Is there life on Mars ?

Haddon Hall, c'est l'histoire d'une maison, à Londres, à la fin des années 60. C'est aussi et surtout LA maison qui a accueilli le couple David et Angie, et leurs nombreux amis artistes. David est encore un musicos à l'univers obscur, pas bien défini, qui pressent cependant un génie en puissance. Il crée, bidouille et tente de multiples expériences. Il essuie quelques succès d'estime, sans quoi il bute, il tâtonne. Il mène une vie d'artiste incompris, entouré de ses potes, les Marc, John, Mick et compagnie... À ses côtés, Angie, son amoureuse, lui apporte le glamour. Et l'amour libre.

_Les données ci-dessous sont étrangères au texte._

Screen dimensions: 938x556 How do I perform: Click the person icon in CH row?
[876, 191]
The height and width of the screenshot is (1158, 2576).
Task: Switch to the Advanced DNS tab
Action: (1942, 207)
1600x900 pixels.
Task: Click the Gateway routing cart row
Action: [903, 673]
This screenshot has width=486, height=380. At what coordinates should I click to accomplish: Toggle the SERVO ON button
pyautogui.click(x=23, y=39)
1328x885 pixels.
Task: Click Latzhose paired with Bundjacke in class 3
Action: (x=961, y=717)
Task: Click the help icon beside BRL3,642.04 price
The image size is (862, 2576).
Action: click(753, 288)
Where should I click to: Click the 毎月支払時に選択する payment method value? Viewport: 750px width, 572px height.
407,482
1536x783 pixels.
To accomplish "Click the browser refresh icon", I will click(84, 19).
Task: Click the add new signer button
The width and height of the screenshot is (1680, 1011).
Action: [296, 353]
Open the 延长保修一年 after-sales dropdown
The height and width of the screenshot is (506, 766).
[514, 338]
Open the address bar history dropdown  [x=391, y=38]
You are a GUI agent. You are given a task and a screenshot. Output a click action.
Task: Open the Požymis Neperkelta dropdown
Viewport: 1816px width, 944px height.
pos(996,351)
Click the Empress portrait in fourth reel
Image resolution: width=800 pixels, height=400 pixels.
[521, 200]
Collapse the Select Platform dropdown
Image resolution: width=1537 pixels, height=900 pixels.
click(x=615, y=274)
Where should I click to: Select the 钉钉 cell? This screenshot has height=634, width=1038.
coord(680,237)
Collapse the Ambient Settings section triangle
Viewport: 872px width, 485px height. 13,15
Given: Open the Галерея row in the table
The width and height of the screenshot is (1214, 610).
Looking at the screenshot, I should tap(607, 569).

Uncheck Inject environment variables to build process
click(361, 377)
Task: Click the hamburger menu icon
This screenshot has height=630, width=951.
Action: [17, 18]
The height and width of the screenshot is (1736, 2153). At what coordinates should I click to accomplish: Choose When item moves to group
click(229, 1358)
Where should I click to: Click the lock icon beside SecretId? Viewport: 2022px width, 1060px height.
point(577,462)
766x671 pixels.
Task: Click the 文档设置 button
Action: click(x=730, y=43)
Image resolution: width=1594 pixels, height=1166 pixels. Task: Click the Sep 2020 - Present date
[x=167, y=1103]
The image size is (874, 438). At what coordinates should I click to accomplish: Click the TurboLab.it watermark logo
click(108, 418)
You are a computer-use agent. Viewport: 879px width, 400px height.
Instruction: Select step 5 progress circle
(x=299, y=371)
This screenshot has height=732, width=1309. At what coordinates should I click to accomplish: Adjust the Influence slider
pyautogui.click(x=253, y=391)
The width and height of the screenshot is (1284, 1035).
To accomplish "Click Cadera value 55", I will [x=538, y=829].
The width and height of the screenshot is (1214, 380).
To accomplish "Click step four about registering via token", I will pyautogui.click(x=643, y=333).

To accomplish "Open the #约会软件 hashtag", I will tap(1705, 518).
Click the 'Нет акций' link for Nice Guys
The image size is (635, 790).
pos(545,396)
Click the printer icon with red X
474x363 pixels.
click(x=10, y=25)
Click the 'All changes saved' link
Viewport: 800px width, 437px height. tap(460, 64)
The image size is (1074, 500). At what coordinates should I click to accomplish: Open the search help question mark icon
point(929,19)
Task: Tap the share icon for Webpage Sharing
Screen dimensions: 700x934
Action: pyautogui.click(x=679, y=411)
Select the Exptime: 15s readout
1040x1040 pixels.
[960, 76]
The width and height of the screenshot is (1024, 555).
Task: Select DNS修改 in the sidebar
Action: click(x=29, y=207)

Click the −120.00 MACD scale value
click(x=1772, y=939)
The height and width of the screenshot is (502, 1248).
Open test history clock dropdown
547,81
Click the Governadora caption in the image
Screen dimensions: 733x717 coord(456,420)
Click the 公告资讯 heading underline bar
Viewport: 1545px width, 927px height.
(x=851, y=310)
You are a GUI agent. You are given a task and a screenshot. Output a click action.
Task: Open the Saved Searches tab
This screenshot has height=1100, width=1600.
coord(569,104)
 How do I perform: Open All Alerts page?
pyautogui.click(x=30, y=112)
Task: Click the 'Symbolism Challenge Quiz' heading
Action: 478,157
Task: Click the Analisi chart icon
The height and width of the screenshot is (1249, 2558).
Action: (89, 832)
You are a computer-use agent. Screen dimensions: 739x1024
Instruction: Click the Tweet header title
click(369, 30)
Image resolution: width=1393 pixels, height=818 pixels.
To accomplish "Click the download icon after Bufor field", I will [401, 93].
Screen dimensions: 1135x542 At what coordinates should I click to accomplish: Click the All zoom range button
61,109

Look androgyne et attitude équivoque, nous sommes en pleine époque hippie. Une période de recherche, de doute, d'insouciance. C'est ce qu'on découvre à travers cette lecture, nimbée d'une aura psychédélique fabuleuse, délicieusement décadente, parée de touches d'humour. C'est aussi balancé de rock-n-roll en déroute et de pop qui explose. Auréolant d'envie et de nostalgie une époque où tout était possible et attendu. Sous la plume de Néjib, on assiste avec fascination à la naissance d'un mythe. Ou quand David devint Bowie. Tout un art.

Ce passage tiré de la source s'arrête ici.